This post first appeared on Within Windows on April 4, 2012.
Last week, a reader – "Windows Fan" – tipped me off to an article on Vishal Guptas blog indicating how to customize the new WinX menu in Windows 8. (You know, the menu that appears when you right-click the lower-left Start tip.) Not happy with hacking core system files and peeling back file system security, I dug a little deeper to understand what's going on and came up with a simpler solution.
So let's start at the top. The WinX menu is a simple context menu that appears when you right-click the Start tip that appears when you squish the mouse into the lower-left corner of the screen. The purpose of the menu is not to act as a Start Menu replacement but rather as a springboard to perform advanced system functions that are slightly out of reach. For example, if you’re trying to kill a runaway system process, you will probably need quick access to Task Manager, an elevated Command Prompt, and perhaps Programs and Features to uninstall the culprit app. Launching those applications in succession via the Start Screen would be a pain in the rump.
The entries on the menu are driven by shortcut (.lnk) files present in each Group folder located at %LocalAppData%\Microsoft\Windows\WinX. But you can’t manipulate the shortcuts within or add new ones. That’s because at first invocation (e.g. a fresh boot), the menu scans for and only adds approved shortcuts. Why? Again, Microsoft doesn’t want this becoming another Start Menu or, worse, an icon landfill for installers a la Quick Launch back in Windows Vista.

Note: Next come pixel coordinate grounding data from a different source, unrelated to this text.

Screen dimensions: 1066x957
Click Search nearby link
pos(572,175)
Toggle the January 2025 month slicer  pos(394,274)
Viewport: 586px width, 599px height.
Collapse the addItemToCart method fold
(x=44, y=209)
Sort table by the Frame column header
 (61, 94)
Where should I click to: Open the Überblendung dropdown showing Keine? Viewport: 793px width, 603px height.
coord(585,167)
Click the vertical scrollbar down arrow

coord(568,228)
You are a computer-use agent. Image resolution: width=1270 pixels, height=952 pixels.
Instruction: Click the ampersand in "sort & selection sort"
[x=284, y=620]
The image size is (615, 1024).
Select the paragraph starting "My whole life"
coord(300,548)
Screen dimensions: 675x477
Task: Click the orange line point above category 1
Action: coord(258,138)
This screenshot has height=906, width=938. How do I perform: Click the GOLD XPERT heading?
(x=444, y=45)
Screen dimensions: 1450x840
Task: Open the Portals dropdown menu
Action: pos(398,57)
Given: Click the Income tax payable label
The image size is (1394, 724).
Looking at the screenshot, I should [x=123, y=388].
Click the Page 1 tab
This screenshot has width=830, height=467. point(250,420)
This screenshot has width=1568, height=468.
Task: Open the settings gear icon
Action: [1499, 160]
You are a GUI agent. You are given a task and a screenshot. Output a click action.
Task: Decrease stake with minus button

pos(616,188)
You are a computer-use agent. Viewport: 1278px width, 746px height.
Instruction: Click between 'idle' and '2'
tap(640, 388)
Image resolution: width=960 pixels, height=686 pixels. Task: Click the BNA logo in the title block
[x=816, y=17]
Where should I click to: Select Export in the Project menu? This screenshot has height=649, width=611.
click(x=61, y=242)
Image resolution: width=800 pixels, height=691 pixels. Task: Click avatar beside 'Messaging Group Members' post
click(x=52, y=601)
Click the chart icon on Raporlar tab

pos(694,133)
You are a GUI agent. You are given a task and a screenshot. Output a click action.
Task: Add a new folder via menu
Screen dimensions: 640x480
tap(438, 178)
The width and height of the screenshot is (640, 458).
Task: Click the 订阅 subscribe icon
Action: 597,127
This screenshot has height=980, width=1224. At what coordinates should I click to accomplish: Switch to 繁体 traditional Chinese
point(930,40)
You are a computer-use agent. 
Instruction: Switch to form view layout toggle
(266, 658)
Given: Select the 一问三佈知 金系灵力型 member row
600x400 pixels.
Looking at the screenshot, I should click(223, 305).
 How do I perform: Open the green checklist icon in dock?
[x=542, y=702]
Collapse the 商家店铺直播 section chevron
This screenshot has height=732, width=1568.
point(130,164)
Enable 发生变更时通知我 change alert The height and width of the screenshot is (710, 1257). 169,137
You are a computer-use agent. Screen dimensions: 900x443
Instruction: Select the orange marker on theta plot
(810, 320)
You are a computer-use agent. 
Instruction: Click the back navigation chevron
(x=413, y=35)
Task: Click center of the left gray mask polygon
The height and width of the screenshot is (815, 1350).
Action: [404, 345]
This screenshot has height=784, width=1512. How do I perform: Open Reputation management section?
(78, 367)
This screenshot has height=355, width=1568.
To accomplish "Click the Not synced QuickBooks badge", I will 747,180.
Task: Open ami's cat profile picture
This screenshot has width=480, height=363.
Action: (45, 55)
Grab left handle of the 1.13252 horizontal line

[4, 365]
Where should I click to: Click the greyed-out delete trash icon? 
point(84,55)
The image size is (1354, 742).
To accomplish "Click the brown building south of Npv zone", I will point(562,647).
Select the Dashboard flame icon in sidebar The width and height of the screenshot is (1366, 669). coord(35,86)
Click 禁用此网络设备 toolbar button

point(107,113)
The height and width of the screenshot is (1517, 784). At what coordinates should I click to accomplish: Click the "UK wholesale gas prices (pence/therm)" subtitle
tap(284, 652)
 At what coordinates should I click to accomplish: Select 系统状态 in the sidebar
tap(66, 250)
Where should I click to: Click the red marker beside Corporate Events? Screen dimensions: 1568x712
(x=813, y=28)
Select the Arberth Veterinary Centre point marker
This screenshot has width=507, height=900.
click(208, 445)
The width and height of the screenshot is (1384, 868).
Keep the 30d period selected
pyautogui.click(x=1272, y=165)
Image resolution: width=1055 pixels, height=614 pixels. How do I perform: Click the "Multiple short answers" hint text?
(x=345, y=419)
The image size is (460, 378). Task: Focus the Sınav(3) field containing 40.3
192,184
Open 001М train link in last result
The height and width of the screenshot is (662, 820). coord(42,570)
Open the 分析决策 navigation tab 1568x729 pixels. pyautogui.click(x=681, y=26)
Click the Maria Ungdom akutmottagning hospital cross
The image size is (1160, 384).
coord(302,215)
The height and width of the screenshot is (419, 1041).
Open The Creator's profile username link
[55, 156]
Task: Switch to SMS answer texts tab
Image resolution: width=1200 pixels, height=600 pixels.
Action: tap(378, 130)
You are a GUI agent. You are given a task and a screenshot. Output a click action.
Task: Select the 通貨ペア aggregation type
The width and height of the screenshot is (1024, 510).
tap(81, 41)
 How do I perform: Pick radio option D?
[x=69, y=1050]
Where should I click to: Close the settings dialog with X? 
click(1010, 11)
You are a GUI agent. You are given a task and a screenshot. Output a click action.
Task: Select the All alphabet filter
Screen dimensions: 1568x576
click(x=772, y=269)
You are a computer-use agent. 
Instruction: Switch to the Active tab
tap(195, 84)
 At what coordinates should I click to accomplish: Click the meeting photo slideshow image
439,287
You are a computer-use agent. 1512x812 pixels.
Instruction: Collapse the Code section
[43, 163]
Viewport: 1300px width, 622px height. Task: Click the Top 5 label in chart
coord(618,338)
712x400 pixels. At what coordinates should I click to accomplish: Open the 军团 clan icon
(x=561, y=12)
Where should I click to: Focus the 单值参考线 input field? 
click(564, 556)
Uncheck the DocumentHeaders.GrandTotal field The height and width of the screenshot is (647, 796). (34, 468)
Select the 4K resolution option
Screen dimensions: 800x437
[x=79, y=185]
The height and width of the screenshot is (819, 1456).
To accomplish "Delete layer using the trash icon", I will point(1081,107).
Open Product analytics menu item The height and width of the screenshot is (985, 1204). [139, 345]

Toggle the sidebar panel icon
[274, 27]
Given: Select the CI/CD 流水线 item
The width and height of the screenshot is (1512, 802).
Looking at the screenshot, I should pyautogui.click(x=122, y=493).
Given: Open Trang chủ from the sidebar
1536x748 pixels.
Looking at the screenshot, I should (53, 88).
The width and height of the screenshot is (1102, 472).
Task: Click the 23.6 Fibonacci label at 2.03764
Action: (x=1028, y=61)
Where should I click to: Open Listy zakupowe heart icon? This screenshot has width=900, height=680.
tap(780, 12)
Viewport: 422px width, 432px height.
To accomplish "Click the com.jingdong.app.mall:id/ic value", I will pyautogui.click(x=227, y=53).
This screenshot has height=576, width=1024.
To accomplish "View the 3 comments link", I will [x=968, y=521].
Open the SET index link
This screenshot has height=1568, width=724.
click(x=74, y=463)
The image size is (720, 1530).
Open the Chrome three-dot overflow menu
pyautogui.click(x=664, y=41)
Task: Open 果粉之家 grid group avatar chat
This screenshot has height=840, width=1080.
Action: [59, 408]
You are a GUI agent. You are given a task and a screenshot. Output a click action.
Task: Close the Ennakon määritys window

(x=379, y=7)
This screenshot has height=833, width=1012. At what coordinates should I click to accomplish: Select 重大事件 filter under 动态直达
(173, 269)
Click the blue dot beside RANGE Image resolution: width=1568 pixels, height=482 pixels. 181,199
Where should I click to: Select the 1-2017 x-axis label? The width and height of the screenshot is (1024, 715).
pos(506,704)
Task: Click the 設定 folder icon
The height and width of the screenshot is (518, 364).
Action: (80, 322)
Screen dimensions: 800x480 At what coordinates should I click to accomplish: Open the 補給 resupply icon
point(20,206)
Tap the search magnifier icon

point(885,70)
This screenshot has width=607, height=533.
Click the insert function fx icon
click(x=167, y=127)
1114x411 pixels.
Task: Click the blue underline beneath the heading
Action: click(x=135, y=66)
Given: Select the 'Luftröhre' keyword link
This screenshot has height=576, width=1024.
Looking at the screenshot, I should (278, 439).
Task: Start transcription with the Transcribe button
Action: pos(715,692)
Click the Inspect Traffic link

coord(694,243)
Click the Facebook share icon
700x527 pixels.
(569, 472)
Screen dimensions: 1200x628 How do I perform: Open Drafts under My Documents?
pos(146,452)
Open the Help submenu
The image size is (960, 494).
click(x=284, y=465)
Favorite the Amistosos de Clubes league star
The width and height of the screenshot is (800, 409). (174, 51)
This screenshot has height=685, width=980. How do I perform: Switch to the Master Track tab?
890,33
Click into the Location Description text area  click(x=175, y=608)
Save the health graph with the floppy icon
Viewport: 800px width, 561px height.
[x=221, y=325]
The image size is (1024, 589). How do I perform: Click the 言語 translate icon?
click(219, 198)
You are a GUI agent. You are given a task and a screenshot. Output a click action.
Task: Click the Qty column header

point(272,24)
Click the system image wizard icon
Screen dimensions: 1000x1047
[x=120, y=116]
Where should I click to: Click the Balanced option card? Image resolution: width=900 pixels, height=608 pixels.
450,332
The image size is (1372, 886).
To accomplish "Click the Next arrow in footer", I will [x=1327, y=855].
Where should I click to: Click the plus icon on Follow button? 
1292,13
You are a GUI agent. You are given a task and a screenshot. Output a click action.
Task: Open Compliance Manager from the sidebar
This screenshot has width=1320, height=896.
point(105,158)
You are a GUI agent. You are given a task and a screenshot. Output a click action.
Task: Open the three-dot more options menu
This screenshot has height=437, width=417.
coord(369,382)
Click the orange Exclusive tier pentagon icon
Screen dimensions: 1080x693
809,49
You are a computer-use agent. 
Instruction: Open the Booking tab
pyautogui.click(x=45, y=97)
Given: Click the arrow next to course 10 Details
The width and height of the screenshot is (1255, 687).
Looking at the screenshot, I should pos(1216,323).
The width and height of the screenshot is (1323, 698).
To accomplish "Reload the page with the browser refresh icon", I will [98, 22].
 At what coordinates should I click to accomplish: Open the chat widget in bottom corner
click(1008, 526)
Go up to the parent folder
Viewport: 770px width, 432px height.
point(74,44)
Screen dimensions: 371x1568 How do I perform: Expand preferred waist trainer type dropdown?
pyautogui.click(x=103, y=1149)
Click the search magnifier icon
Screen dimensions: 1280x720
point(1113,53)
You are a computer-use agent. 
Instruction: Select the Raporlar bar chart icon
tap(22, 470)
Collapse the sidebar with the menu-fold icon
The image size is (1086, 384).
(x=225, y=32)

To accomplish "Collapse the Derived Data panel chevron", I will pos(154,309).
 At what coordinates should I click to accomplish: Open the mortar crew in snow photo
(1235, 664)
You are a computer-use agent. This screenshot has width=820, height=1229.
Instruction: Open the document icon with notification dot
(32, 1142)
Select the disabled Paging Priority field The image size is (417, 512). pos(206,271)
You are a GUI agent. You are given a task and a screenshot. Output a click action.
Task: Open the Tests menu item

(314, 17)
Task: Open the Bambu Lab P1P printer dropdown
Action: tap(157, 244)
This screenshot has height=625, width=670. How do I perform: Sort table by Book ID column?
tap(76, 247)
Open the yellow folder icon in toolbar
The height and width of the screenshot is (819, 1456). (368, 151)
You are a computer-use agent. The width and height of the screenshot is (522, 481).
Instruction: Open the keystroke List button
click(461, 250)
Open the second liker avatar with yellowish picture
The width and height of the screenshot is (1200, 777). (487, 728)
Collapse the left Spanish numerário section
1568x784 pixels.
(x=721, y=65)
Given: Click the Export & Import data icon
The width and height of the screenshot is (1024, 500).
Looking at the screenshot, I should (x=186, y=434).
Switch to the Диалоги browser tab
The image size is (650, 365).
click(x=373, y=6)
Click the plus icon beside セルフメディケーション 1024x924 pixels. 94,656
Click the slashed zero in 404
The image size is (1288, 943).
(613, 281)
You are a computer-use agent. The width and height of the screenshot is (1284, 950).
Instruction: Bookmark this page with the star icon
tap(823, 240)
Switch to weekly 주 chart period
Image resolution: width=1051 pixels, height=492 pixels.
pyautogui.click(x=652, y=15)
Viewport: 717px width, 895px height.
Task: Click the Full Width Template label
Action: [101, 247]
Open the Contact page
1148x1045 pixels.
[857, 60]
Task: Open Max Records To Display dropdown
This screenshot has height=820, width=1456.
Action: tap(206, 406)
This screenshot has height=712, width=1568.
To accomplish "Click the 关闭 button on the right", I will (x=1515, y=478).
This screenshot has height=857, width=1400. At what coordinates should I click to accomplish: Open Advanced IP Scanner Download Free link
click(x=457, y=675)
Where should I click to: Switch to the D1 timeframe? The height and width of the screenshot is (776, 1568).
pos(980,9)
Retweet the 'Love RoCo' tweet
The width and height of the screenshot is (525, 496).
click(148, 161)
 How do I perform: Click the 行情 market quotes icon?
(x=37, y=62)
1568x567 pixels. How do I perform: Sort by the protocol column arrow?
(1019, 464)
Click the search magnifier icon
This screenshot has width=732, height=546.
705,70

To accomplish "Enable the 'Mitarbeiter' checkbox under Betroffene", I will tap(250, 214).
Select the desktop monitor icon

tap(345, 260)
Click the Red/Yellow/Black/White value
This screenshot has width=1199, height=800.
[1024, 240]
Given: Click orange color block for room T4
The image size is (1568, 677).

But an argument could be made for that small sliver of folks who genuinely want to lightly extend the menu, perhaps with utilities such as Process Monitor and DebugView. So let’s talk about what makes an approved shortcut.
An approved shortcut – a moniker I made up – is a .lnk file that has the appropriate markings to indicate to Windows “Hey, I’m special.” The marking is a simple 4-byte hash of several pieces of information. From the .lnk itself, two points are collected:
The link’s target application path/file (e.g. C:\Games\Minecraft.exe)
The link’s target application arguments (e.g. –windowed)
The third ingredient is simply a hard-coded chunk of text, or a salt if you will, to keep things interesting. That string is, literally, “Do not prehash links. This should only be done by the user.”
With these three strings in hand, Windows then glues them together, lowercases everything, and runs them through the HashData function. But you’re probably wondering at this point, what does it compare to?
Let’s shift our focus to .lnk files. We know them as shortcuts to things. But they’re officially called Shell Links and can store a lot of information on other data objects in Windows. More specifically, they support storing a structure of data called a PropertyStoreDataBlock that acts as a container for arbitrary string or numeric key/value pairs. Yep, the “WinX hash” is stored in here. If you’re curious, the key can be defined as such:
0xFB8D2D7B, 0x90D1, 0x4E34, 0xBF, 0x60, 0x6E, 0xAC, 0x09, 0x92, 0x2B, 0xBF, 0x02);
So to tie it all together, Windows – the Shell specifically – iterates through the .lnk files in each GroupN folder; opens them up; pulls out and concatenates the target path, args, and an arbitrary string; then finally hashes the result. This hash is then compared with the one stored in the .lnk to determine if it’s approved. Rinse and repeat.
If you’re interested in stuffing items into that menu, I wrote a tool to mark your shortcuts as approved. (The source code is on Github, if you're interested.)
NOTE: The WinX menu doesn’t seem to handle architecture-dependent environment string expansion very well, so shortcuts to %ProgramFiles% may not work (e.g. Internet Explorer 64-bit). I suspect this is a WONTFIX given it’s not designed to work with your own shortcuts.